The City of the Dead has housed many of Cairo's poor since
the medieval period and is to this day full of people living
among the tombs. The Sultan Qaitbey also built a Wikala (a
hostel for merchants and their animals) between the Mosque
of al-Hakim and Bab Futuh. Built in 1481, this is still used
for shops and housing.
The
second-last Mamluk Sultan, Qansuh al-Ghouri, held the collapsing
Mamluk state together despite unrest, plague and attacks by
both Europeans and Ottomans, securing some ten years of uneasy
peace. His building works, all completed in 1505, cluster
on Sharia al-Muizz li-Din to the west of the al-Azhar Mosque.

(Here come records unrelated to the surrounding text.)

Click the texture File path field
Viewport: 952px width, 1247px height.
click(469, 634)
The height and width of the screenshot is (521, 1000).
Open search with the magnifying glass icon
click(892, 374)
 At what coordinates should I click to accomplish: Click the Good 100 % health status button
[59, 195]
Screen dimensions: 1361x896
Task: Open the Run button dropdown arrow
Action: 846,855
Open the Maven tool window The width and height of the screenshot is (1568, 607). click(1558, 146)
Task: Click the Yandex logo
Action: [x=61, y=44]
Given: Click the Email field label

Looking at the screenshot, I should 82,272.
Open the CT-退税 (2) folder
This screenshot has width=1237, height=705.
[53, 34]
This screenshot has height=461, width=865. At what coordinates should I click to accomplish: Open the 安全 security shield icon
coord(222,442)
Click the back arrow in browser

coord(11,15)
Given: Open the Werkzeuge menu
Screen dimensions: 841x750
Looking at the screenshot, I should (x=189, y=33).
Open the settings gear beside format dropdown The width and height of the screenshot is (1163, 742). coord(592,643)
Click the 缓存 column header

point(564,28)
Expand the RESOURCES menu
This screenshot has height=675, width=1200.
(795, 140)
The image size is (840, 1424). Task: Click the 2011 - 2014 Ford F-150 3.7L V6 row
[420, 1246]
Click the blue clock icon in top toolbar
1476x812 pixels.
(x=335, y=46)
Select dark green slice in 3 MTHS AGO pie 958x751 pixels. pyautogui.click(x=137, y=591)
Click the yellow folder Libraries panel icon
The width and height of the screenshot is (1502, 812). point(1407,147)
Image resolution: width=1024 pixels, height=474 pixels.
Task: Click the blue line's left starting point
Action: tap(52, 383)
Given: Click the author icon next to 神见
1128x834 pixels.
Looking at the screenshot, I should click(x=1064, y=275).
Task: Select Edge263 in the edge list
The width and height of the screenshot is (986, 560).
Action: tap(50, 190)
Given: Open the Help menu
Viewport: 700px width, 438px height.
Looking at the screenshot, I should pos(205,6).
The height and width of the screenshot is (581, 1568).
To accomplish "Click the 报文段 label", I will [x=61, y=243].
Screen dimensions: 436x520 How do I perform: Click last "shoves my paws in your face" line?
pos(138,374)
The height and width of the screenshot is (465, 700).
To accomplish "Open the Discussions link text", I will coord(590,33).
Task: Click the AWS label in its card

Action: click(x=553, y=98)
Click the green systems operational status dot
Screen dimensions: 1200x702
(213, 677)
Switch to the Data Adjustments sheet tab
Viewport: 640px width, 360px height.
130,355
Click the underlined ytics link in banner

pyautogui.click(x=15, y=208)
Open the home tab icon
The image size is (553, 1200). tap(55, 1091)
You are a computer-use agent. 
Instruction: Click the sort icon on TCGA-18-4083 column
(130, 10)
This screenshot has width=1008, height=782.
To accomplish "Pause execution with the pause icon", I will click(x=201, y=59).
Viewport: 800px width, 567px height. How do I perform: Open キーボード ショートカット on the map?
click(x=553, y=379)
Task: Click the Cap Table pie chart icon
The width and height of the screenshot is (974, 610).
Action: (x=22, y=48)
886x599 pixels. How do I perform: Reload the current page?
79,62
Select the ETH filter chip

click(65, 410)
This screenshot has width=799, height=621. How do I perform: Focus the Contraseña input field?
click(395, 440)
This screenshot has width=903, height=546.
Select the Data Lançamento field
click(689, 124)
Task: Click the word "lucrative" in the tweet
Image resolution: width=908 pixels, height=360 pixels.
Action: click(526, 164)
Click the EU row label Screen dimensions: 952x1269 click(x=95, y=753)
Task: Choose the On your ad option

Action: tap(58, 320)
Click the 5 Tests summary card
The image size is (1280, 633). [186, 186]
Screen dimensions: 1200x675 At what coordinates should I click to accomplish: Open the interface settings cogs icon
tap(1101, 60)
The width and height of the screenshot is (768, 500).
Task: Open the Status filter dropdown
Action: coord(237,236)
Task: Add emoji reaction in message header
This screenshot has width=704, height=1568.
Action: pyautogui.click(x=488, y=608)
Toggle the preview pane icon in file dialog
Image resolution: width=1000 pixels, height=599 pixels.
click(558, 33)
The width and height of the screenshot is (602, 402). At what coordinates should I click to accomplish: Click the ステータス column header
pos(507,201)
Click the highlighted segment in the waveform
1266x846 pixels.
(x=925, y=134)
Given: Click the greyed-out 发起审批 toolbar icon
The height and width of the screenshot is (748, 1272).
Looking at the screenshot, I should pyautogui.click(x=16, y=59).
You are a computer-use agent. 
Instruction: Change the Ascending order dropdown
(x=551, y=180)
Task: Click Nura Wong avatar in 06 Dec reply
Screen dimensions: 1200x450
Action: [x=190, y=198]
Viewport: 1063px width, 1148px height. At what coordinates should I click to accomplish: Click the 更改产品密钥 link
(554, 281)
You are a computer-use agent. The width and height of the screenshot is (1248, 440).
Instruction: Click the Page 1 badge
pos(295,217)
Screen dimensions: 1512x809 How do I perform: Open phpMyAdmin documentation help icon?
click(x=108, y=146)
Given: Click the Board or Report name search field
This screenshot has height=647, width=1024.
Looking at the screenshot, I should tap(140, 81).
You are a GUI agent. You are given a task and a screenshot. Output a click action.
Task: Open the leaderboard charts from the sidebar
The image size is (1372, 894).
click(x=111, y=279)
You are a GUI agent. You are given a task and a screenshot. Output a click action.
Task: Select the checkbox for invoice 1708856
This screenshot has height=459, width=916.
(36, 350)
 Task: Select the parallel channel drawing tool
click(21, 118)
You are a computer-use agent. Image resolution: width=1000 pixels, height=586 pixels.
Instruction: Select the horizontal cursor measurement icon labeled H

The Wikala of al-Ghouri, now a center for arts and crafts,
contains some fine mashrabiyya windows (made from turned-wood
lattice work). The courtyard was for housing pack animals,
while the rooms were for merchants and their families; the
mashrabiyya windows were designed to protect women
from lustful eyes.
This
building is up an alley towards al-Azhar; further up the road
one can see some fine, if tumbledown, Ottoman houses. The
Mausoleum and Mosque and Madrasa of al-Ghouri are on opposite
sides of Sharia al-Muizz li-Din.
The
mausoleum, to the east, is now a cultural center in which
Sufi dancers (Whirling Dervishes) often perform; the dome
collapsed in the mid-nineteenth century. In al-Ghouri's time,
this area was a silk market where cloth and carpets were sold.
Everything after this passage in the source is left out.